[start Material to process]

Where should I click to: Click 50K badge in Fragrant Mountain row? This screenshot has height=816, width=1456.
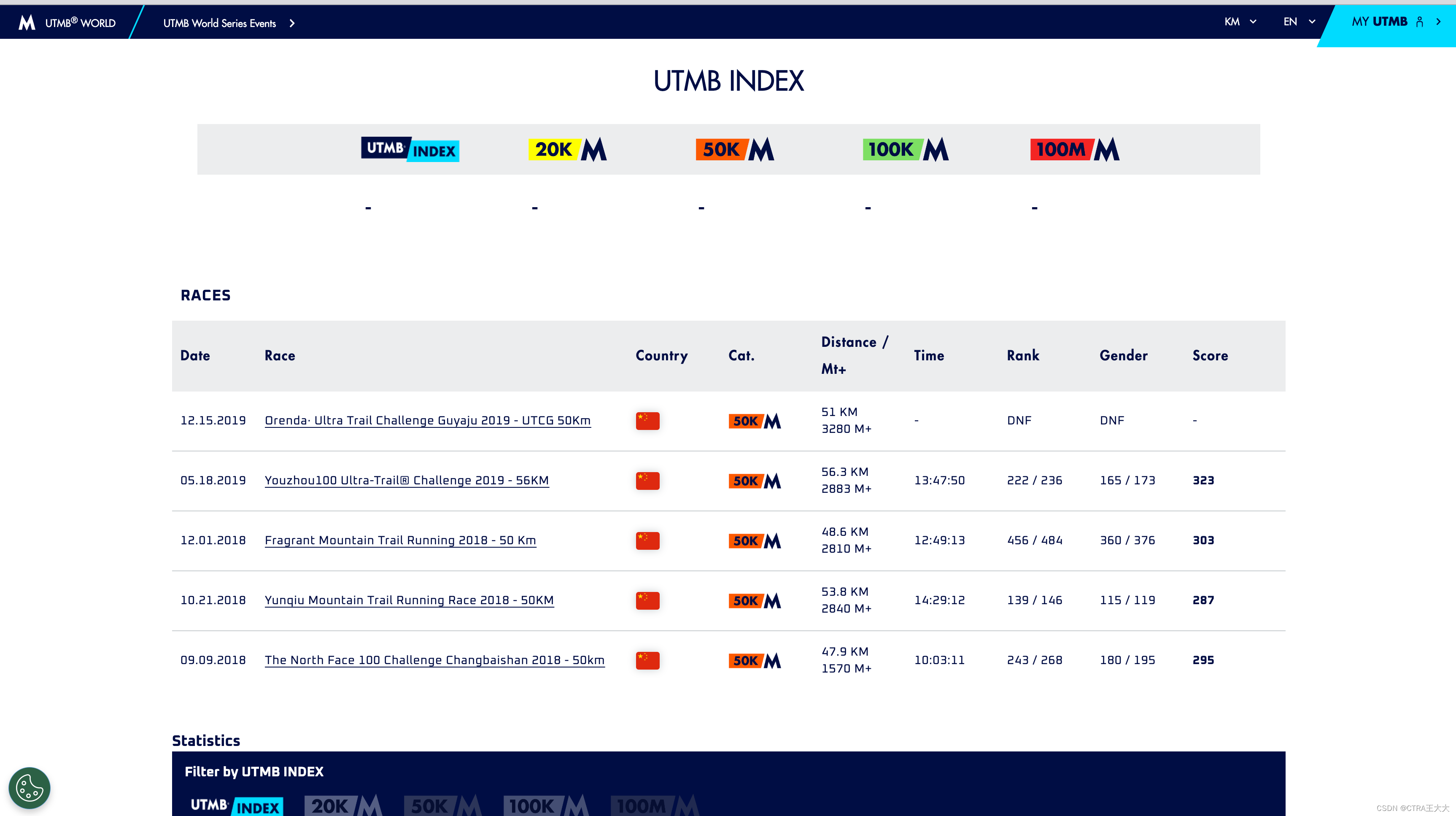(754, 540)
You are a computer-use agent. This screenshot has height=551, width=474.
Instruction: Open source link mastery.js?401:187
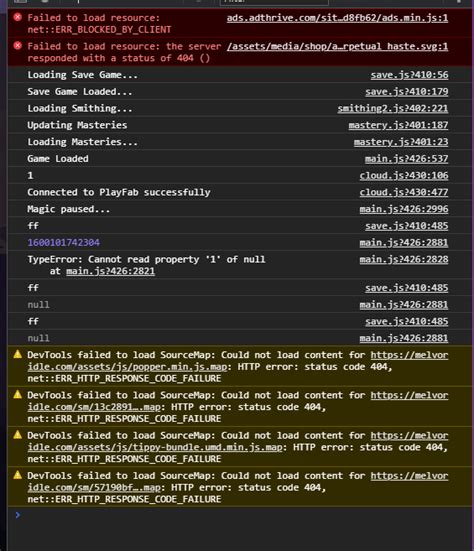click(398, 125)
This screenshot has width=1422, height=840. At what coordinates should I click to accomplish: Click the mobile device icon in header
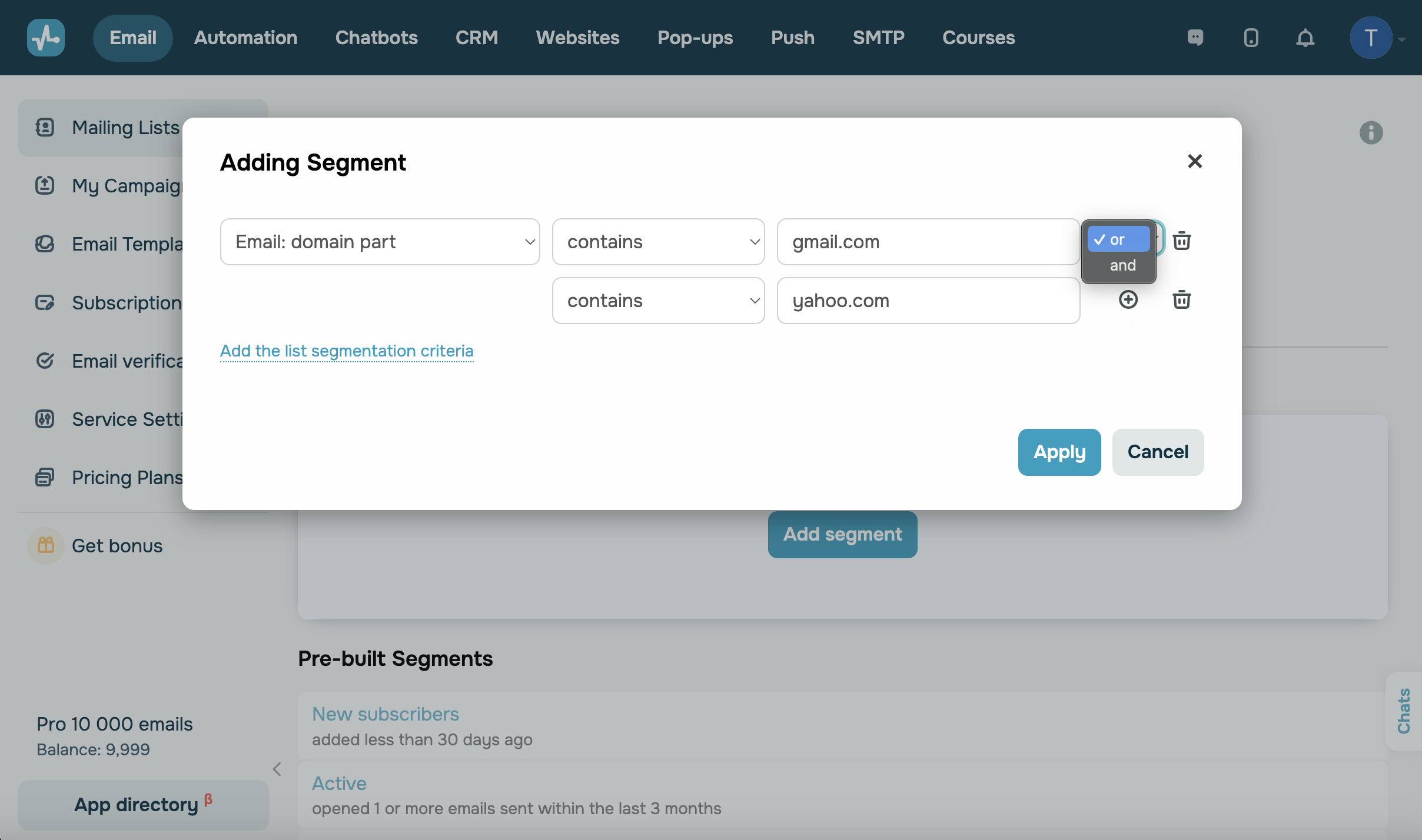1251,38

[end Material to process]
[start Material to process]

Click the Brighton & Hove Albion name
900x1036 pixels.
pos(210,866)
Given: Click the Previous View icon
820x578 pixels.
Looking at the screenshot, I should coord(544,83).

[end Material to process]
[start Material to process]

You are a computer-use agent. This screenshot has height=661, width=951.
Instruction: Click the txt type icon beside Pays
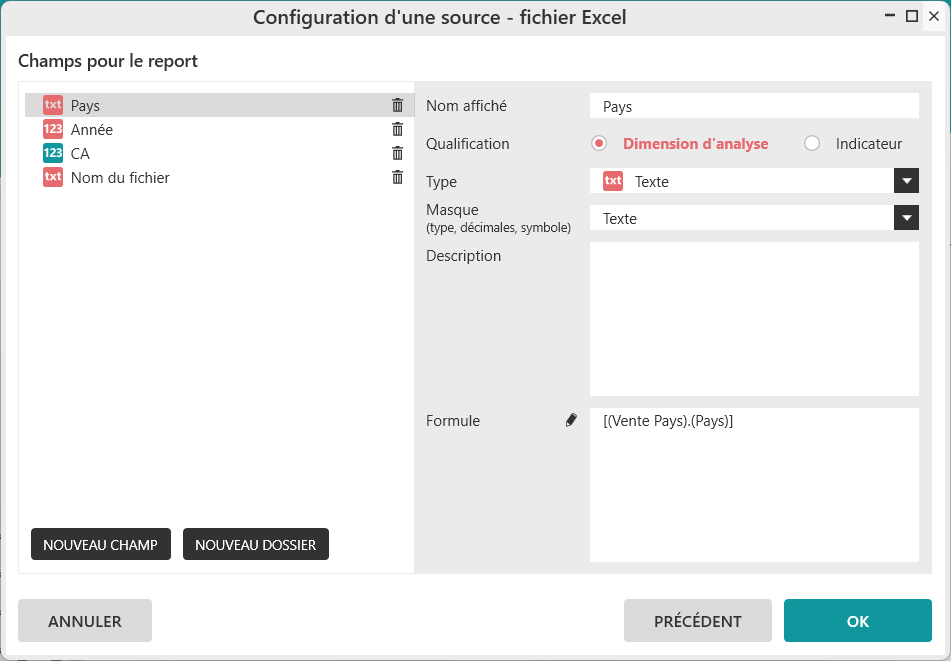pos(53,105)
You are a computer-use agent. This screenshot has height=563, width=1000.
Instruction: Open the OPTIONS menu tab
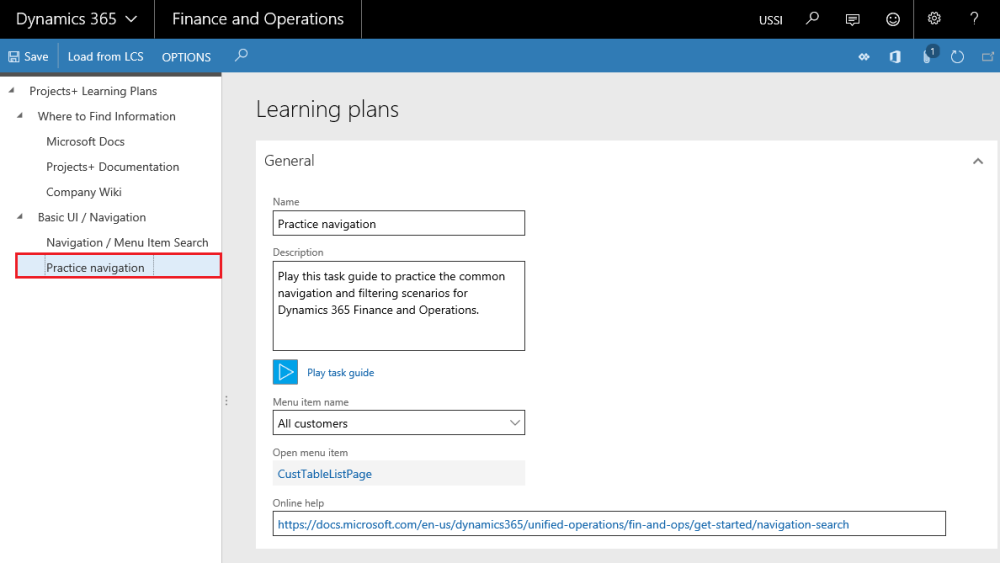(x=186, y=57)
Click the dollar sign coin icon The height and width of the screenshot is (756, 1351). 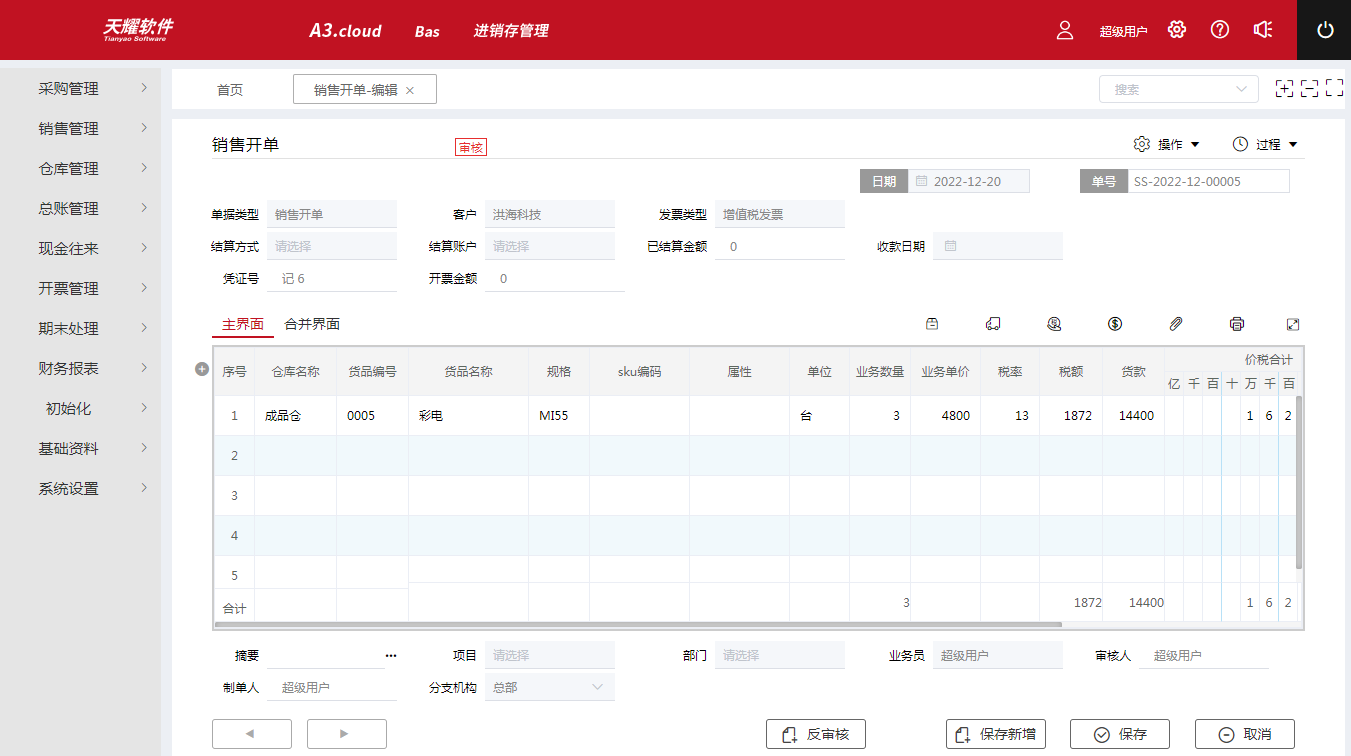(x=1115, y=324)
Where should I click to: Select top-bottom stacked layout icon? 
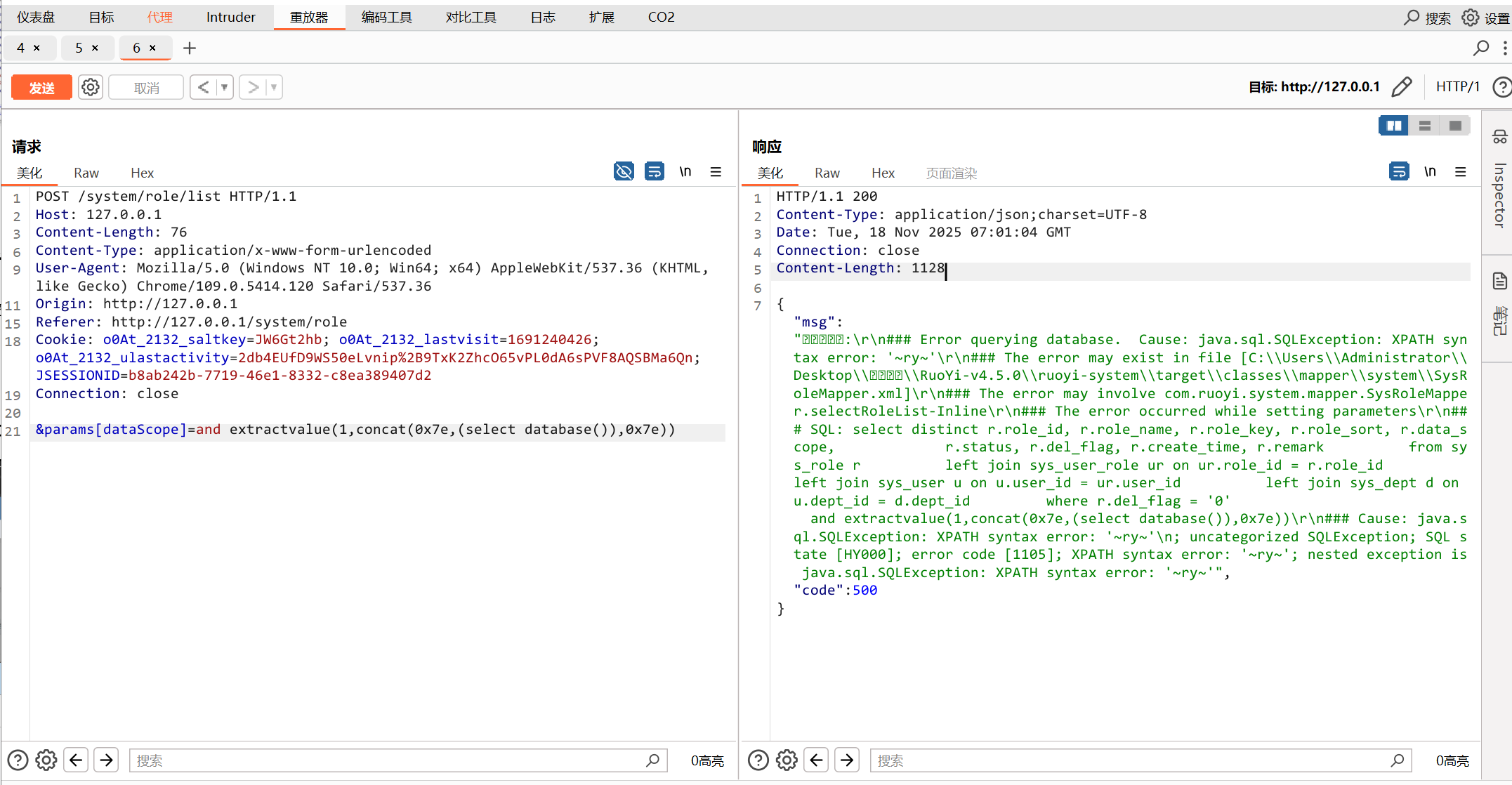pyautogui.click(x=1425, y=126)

[end Material to process]

Exercise description: Please retype the lines from the line with "Where should I click to: Select" up to and including the line with "pyautogui.click(x=1425, y=126)", leaving the pictures out.

Task response:
Where should I click to: Select top-bottom stacked layout icon? 
pyautogui.click(x=1425, y=126)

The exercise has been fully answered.